Twenty years later it became Churchill's destiny and his historic role to annihilate European fascism in a life-or-death struggle. But anyone who had predicted this in the 1920s would have been rightly laughed to scorn. It seemed much more likely that the Churchill of those years would become European fascism's international figurehead and lead it to sanguinary victory. He was far better suited to the role than Mussolini the socialist renegade or Hitler the plebeian snob. It is no exaggeration or unjust imputation to say that the Churchill of the 1920s was really a fascist; only his nationality precluded him from becoming one in name as well.
Churchill expected the Conservatives to conduct a victorious class struggle and halt the Labour Party's menacing rise as effectively as Italy's Fascists had neutralized the social democrats, albeit by employing the civilized methods of British parliamentary politics.
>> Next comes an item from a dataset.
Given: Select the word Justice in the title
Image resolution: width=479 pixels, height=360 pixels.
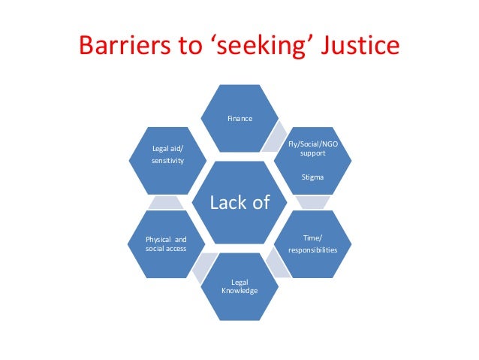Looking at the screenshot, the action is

But his party had something else in mind: conciliation, accommodation, pacification. Their response to the social upheavals of wartime and the post-war period differed diametrically from that of the Continental bourgeoisie: it was one of reflection rather than shock. They were determined to play fair with the new political forces and in that way bring them to heel. The Conservatives became appeasers, not fascists - initially in domestic politics.
They outflanked Churchill in a way he found sinister and impalpable, continually shirking the fight he sought. Their objective -never openly proclaimed, but subtly and steadfastly pursued - was not to destroy the new Labour Party, but to adapt and adjust it to the British system: to assimilate, conciliate, and compromise with it until, in the end, the old two-party system would be simply re-established with Labour taking the Liberals' former place. We now know that this objective was triumphantly attained - whether or not to Britain's best advantage is another matter.